# EXERCISE INSTRUCTIONS
Please give again, word for word, the line that contains "Switch to the second ReadLockTest run tab" and every line after it to the end of the data, with no other lines.
########
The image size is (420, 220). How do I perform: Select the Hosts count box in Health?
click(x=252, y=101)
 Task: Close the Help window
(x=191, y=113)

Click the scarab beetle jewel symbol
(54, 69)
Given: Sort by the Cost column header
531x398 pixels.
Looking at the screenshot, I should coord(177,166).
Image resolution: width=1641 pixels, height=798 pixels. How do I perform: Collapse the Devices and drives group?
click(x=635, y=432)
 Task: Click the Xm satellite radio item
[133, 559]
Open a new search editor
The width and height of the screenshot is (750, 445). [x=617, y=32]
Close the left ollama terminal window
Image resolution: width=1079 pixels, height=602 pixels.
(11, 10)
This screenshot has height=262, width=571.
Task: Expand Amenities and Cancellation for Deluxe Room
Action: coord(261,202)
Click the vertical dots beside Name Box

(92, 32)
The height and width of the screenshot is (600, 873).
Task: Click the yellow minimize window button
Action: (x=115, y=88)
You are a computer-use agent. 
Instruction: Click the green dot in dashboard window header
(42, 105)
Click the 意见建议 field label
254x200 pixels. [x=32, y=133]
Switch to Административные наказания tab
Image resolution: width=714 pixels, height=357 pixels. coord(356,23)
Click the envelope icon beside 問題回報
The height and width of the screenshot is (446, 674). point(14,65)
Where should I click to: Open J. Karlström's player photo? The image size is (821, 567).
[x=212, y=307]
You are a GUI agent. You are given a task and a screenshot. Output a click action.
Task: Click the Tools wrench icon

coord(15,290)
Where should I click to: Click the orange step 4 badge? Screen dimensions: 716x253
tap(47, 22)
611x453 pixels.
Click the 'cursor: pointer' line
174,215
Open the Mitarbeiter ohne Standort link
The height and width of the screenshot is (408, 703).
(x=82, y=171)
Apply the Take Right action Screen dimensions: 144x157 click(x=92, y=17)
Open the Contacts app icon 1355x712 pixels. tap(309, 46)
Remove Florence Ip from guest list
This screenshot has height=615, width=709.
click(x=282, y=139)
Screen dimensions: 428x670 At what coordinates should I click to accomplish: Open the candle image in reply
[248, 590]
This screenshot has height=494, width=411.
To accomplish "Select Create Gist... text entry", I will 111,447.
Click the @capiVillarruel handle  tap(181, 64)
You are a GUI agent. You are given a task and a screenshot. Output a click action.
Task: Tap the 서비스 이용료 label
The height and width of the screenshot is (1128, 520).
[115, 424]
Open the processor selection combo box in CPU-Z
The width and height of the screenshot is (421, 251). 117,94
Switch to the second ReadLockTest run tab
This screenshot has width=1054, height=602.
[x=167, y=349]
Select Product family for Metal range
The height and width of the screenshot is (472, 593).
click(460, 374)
########
# ANSWER TO THE EXERCISE
Switch to the second ReadLockTest run tab
This screenshot has width=1054, height=602.
[x=167, y=349]
Select Product family for Metal range
The height and width of the screenshot is (472, 593).
click(460, 374)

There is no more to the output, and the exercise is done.